I’ve always personally preferred intense training over long-term endurance training personally for health benefits. Here i an article from NYTimes quoting its use to promote anti-aging as well.
- Researchers say that you should be able to maintain your muscles as you age, including the muscle enzymes needed for good athletic performance, and you should be able to maintain your ability to exercise for long periods near your so-called lactic threshold, meaning you are near maximum effort.
- “Train hard and train often,” said Hirofumi Tanaka, a 41-year-old soccer player and exercise physiologist at the University of Texas.
- Dr. Tanaka said he means doing things like regular interval training, repeatedly going all out, easing up, then going all out again. These workouts train your body to increase its oxygen consumption by allowing you to maintain an intense effort.
- High performance is really determined more by intensity than volume,” he added. “Sometimes, when you’re older, something has to give.
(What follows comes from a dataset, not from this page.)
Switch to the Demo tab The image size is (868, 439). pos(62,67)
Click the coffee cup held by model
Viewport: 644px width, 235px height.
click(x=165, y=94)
You can’t have both so you have to cut back on the volume. You need more rest days.”
- hmmm I like this one: She said, ‘Mom, if your workout didn’t hurt, you didn’t work hard enough,’ ” Ms. Dyson said.
Decline with Age
- The reason people become slower, though, is that oxygen consumption declines with age.
- In large part that is because, as has long been known, the maximum heart rate steadily falls by about seven to eight beats per minute per decade. As a result, the heart cannot pump as much blood at maximum effort.